■ **Materials provided**
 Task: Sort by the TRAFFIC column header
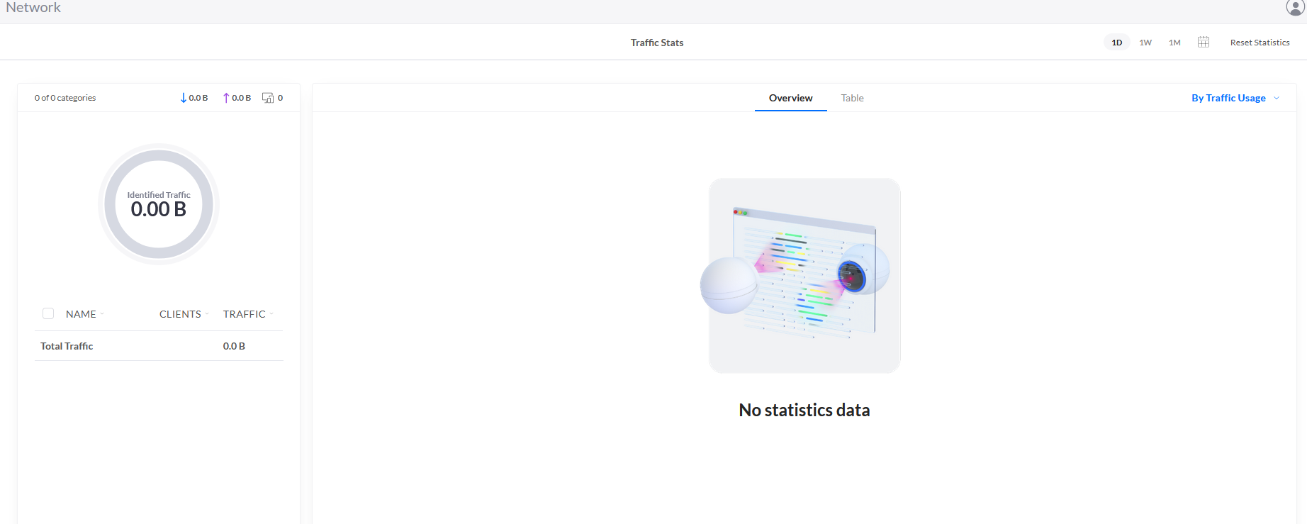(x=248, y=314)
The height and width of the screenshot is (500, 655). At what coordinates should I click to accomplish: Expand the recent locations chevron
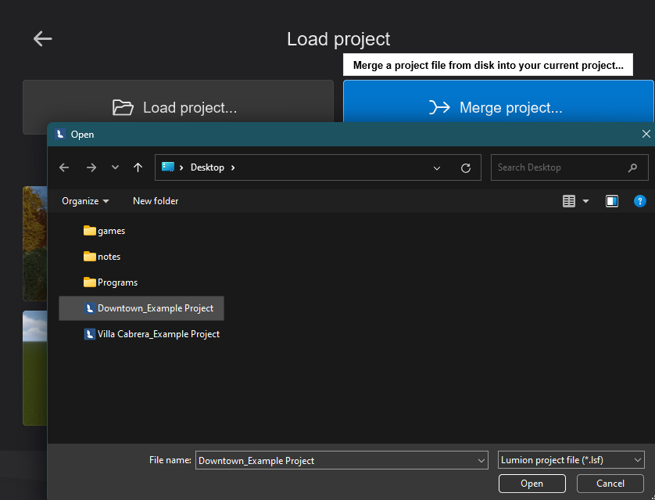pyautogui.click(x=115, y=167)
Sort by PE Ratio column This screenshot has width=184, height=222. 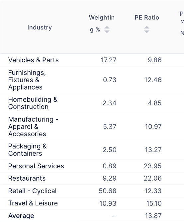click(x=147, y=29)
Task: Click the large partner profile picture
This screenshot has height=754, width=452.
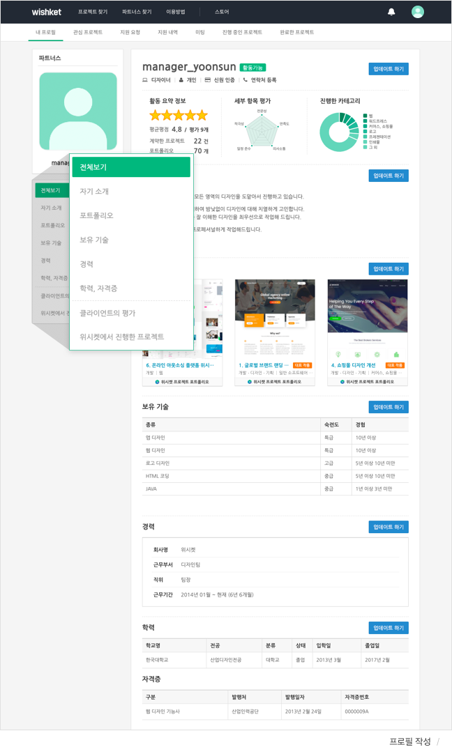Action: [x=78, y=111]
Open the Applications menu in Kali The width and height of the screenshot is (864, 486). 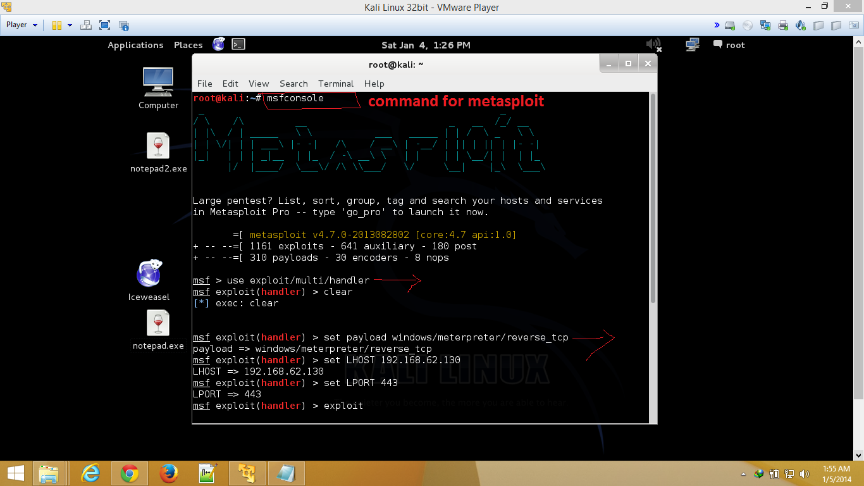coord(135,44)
* * *
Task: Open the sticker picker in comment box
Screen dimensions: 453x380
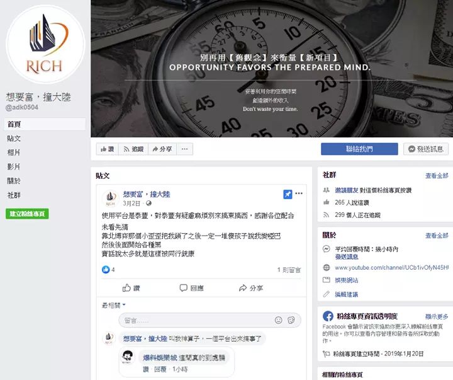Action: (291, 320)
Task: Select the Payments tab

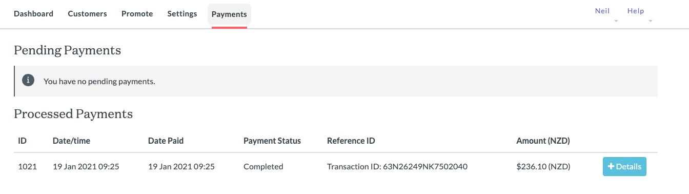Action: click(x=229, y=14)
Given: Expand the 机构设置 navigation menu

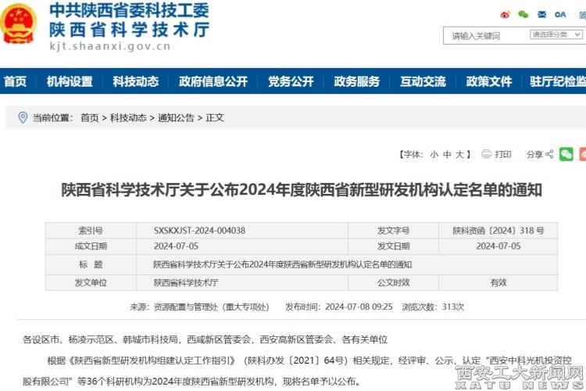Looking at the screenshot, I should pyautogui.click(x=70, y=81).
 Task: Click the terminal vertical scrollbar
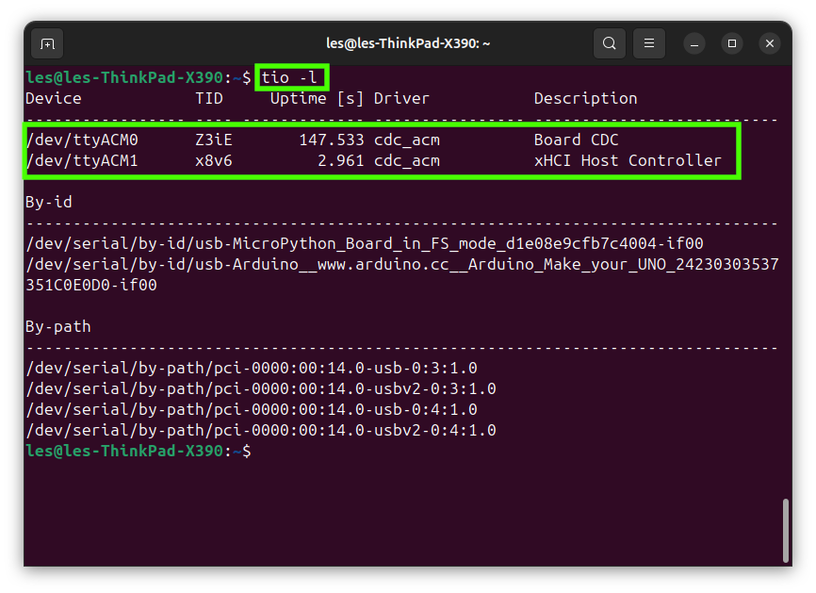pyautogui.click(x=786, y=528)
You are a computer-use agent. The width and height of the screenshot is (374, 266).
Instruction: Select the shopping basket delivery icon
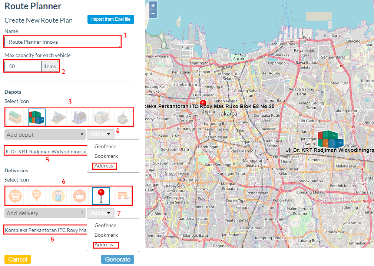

■ **Task requirements**
Copy word for word only the lines above from the one with "Task: Select the Payments tab" through the one with "Instruction: Select the". Leave pictures out.

■ **Output of the exercise**
Task: Select the Payments tab

Action: click(x=229, y=14)
Given: Expand the 机构设置 navigation menu

Looking at the screenshot, I should pyautogui.click(x=70, y=81).
 Task: Click the terminal vertical scrollbar
pyautogui.click(x=786, y=528)
You are a computer-use agent. The width and height of the screenshot is (374, 266).
Instruction: Select the shopping basket delivery icon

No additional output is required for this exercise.